● Assignment
The exercise calls for the lines from the one containing "Screen dimensions: 1546x657" to the end of the data below to be output exactly, pictures excluded.

(Screenshot grounding data)
···
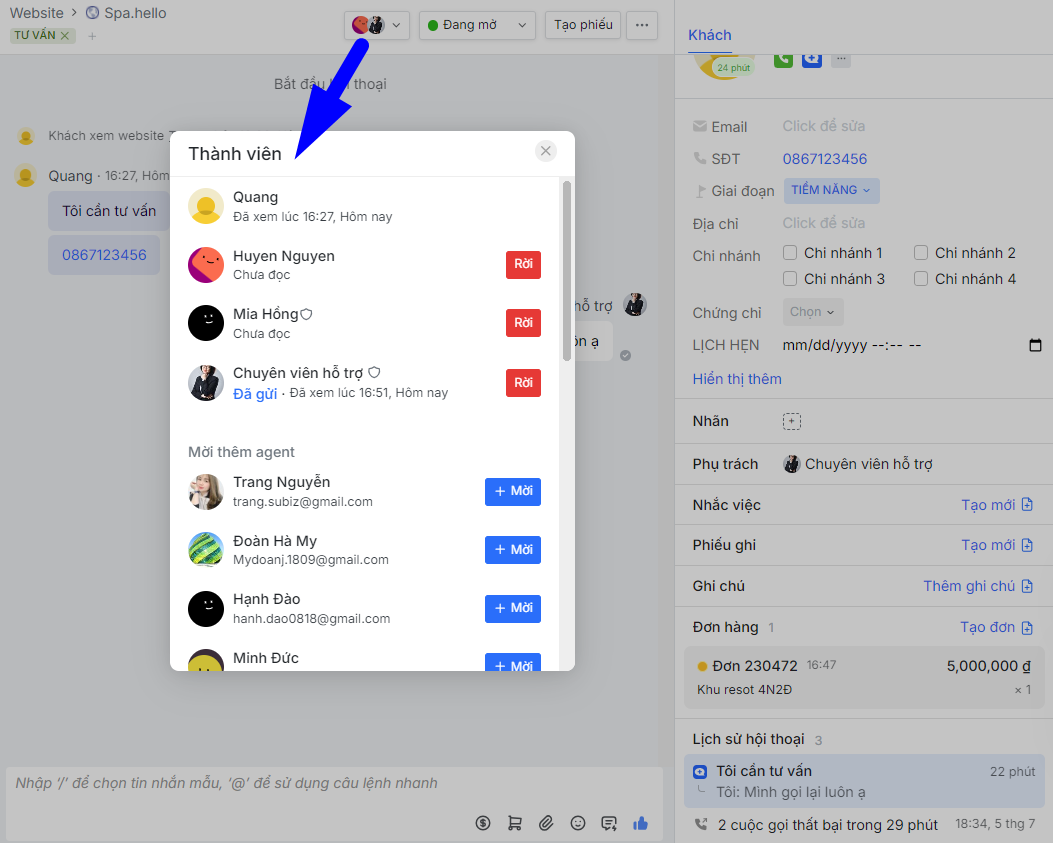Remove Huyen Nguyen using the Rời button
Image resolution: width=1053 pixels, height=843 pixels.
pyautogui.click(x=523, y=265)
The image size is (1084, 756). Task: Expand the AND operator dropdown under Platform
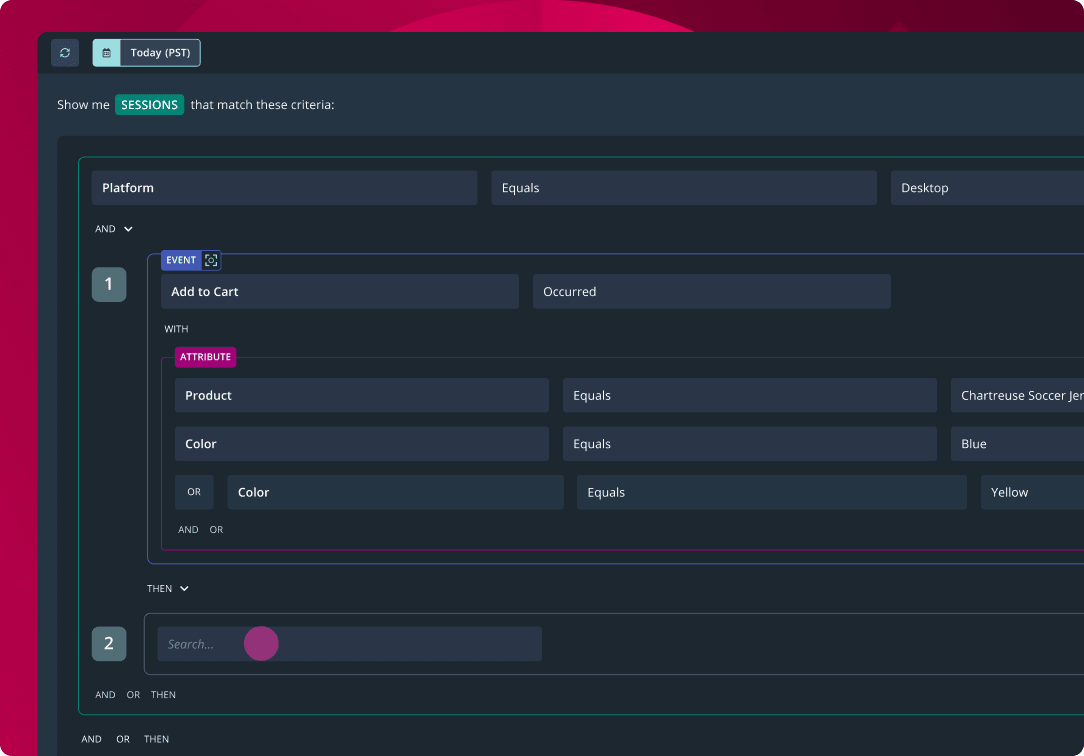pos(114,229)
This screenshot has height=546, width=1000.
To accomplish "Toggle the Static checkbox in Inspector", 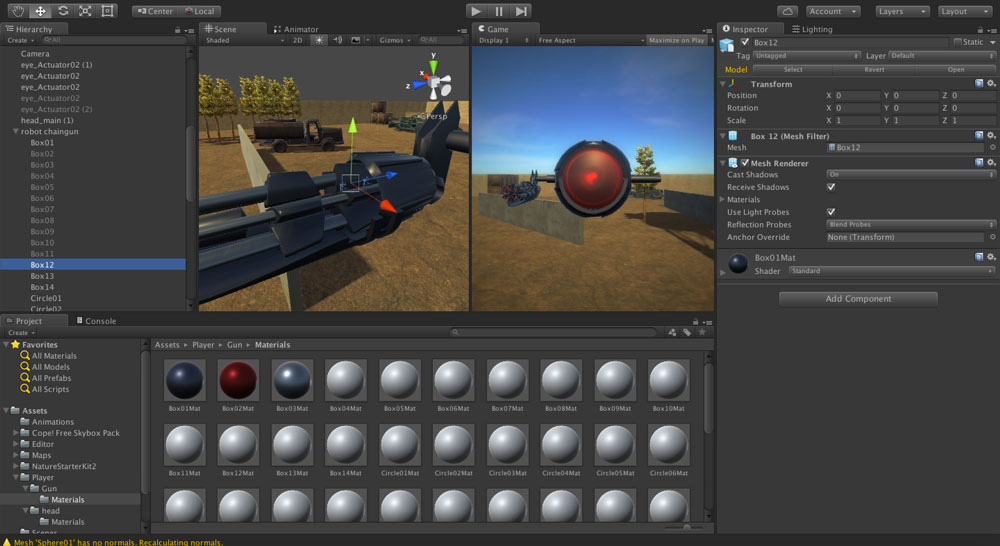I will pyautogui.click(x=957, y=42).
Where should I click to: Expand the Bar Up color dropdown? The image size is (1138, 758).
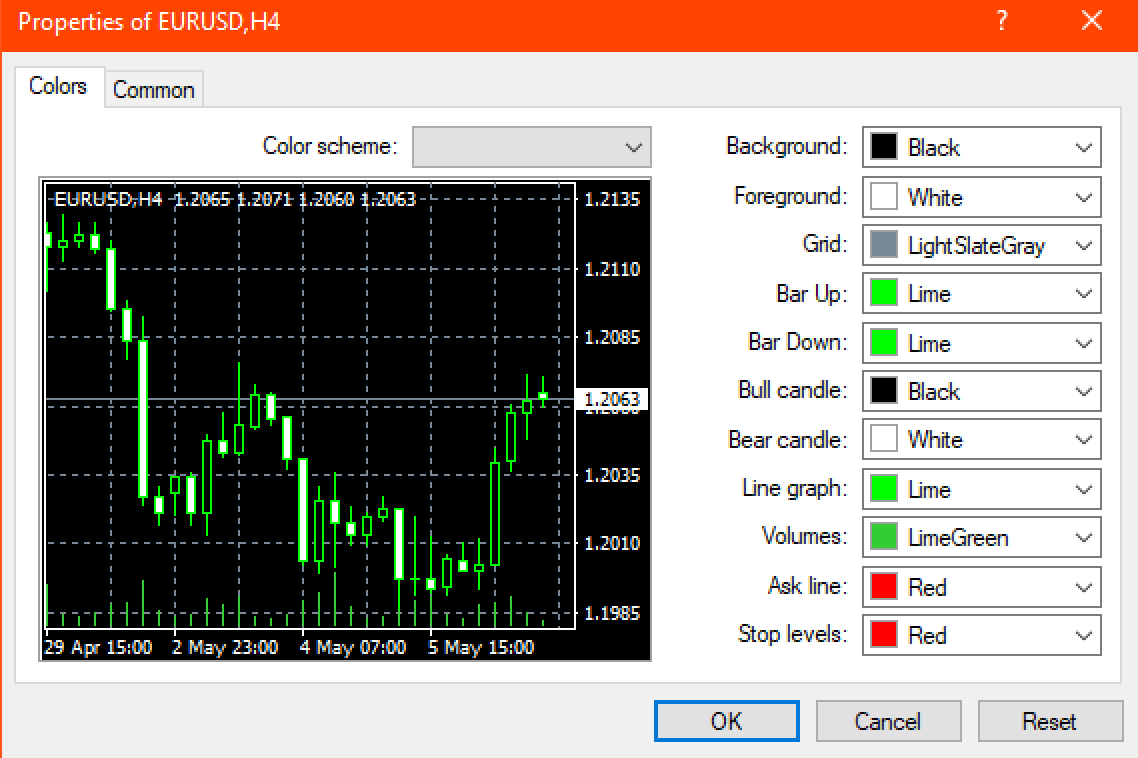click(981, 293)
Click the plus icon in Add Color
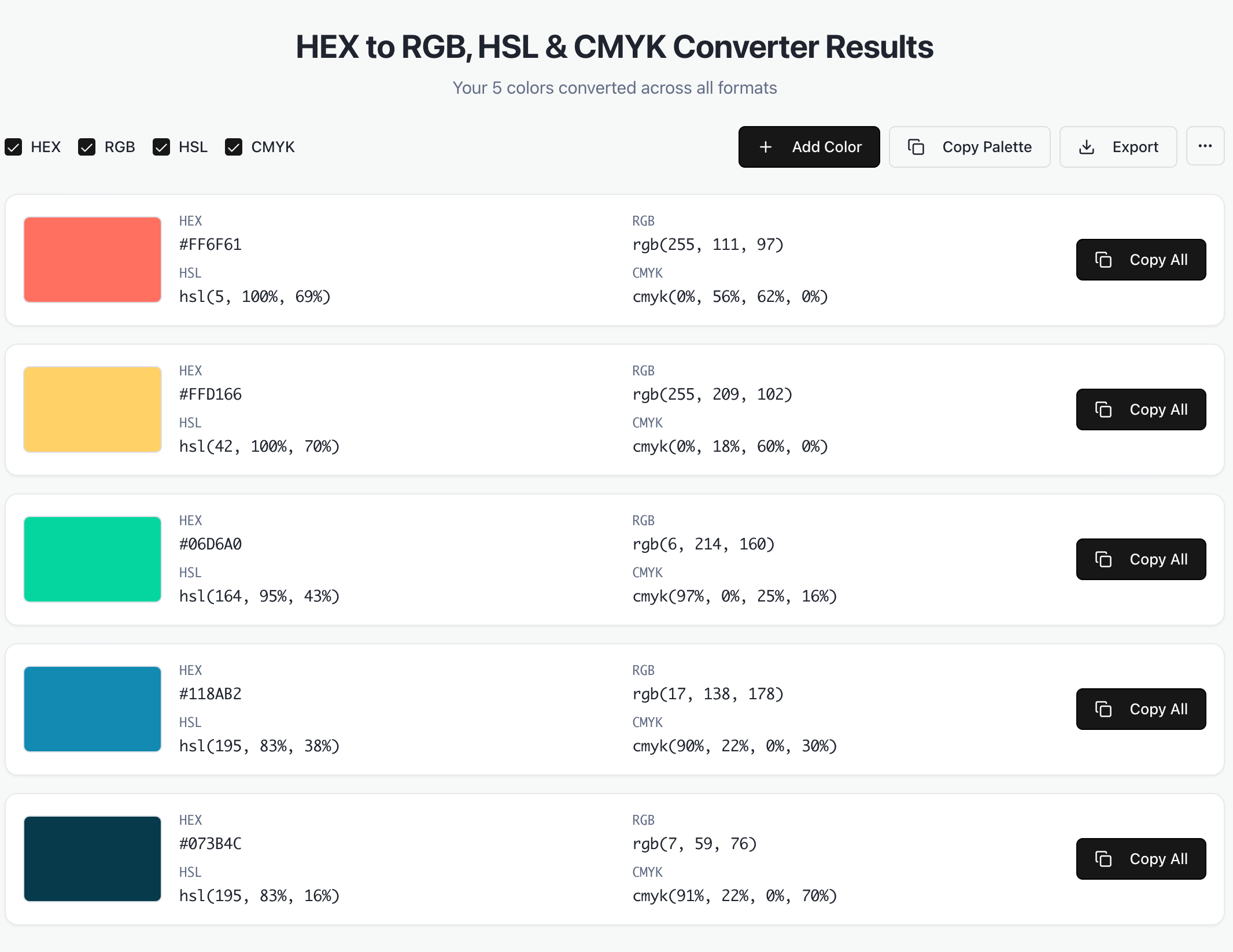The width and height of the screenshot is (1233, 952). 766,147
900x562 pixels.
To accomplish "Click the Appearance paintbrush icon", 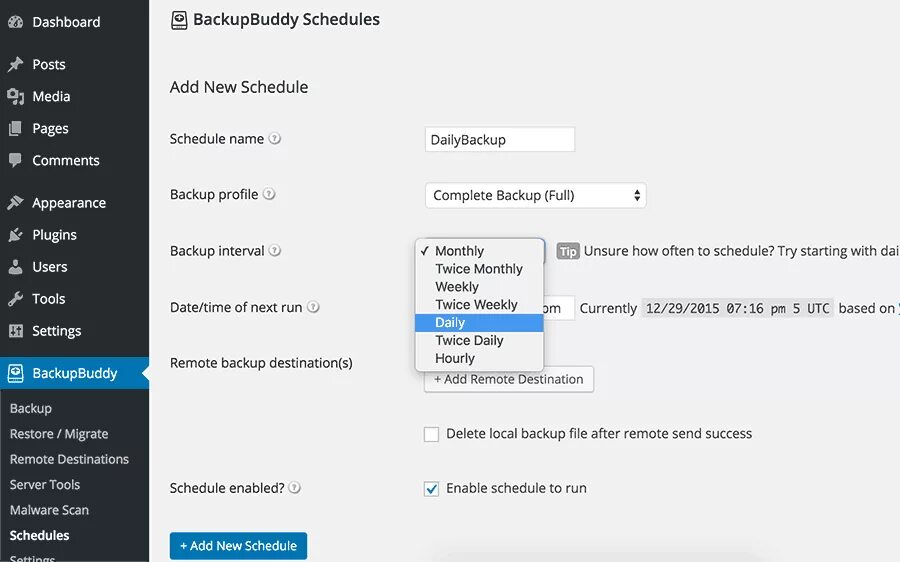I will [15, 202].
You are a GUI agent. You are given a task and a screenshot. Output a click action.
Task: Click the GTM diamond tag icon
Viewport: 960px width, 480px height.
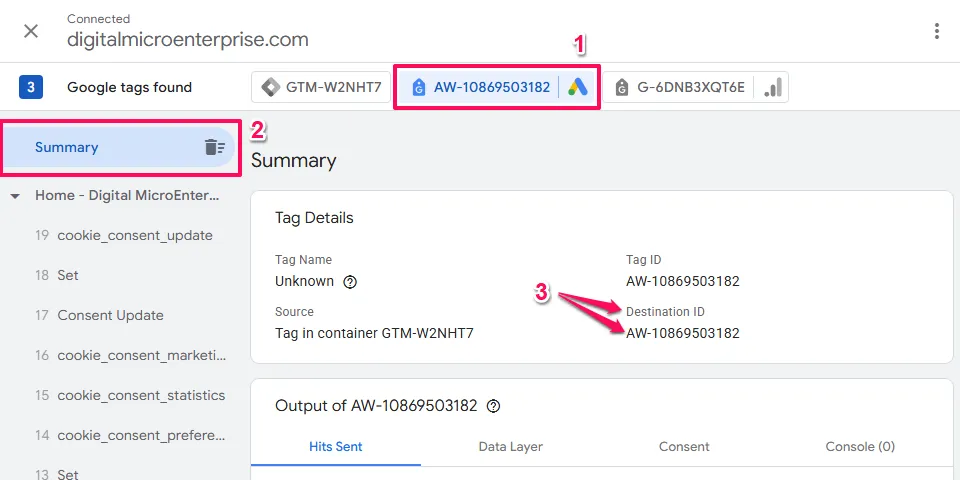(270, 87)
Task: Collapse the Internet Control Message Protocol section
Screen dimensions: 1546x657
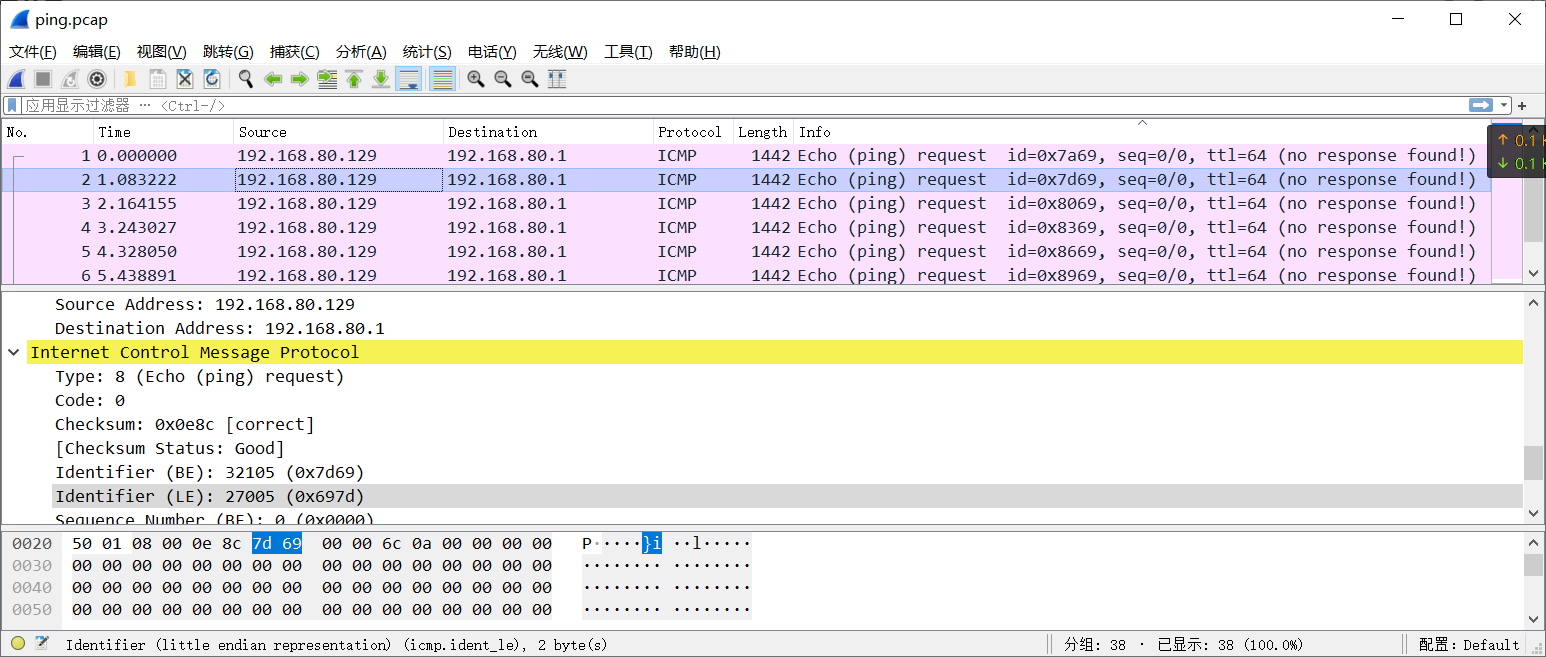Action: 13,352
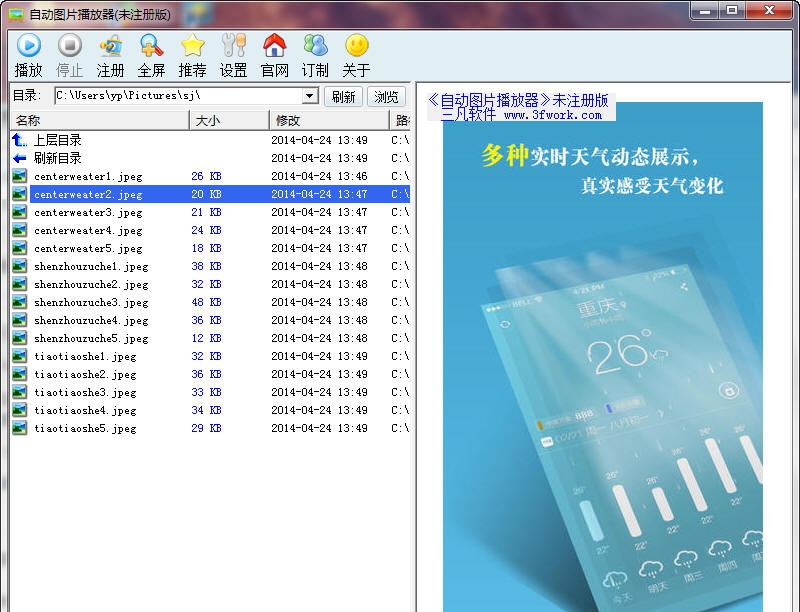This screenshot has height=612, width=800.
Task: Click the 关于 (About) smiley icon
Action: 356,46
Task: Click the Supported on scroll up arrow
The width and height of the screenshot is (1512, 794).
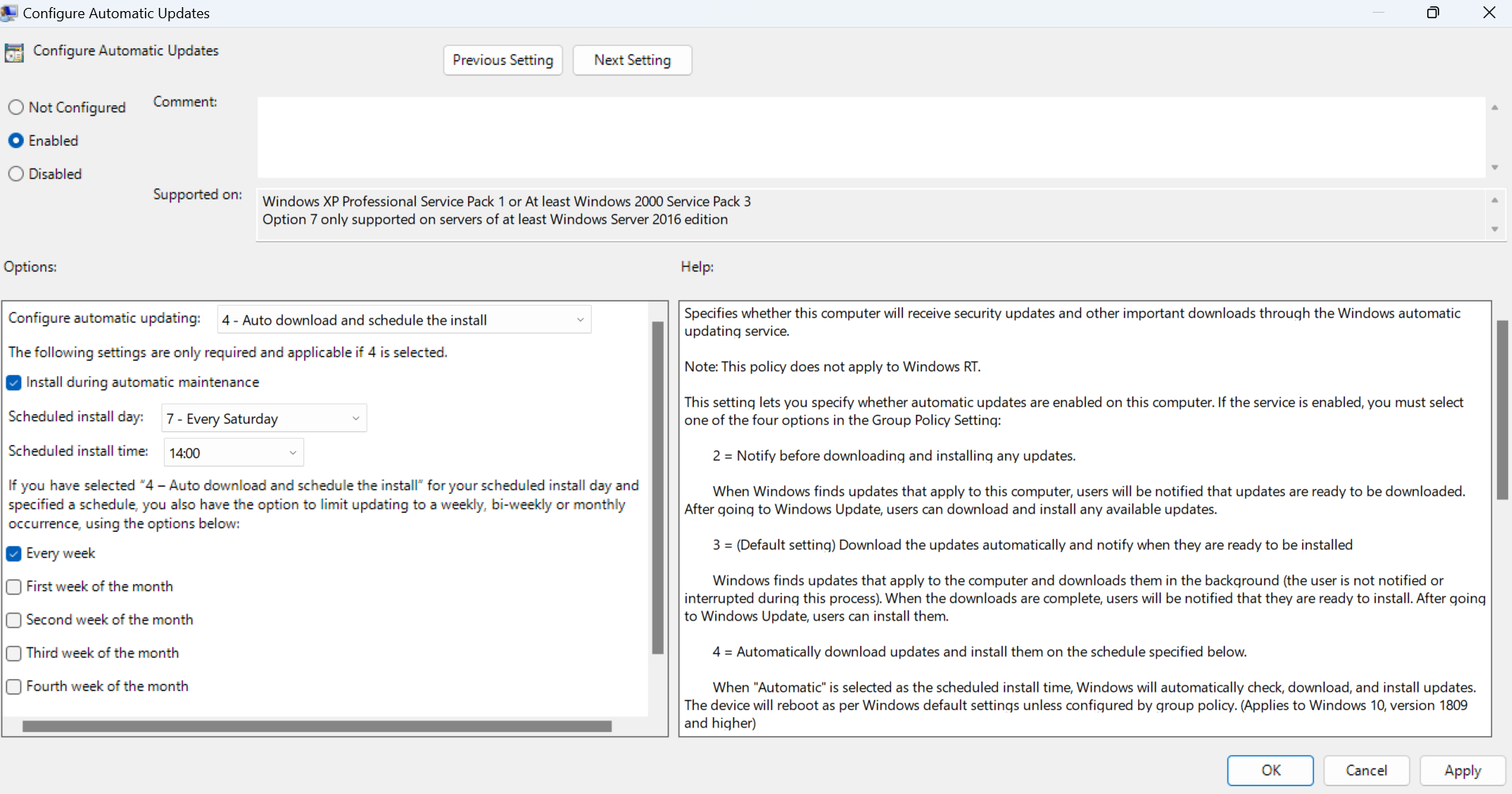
···
● Solved problem
Screen dimensions: 1546x657
Action: 13,352
This screenshot has height=612, width=800.
Task: Click the 关于 (About) smiley icon
Action: 356,46
Task: Click the Supported on scroll up arrow
The width and height of the screenshot is (1512, 794).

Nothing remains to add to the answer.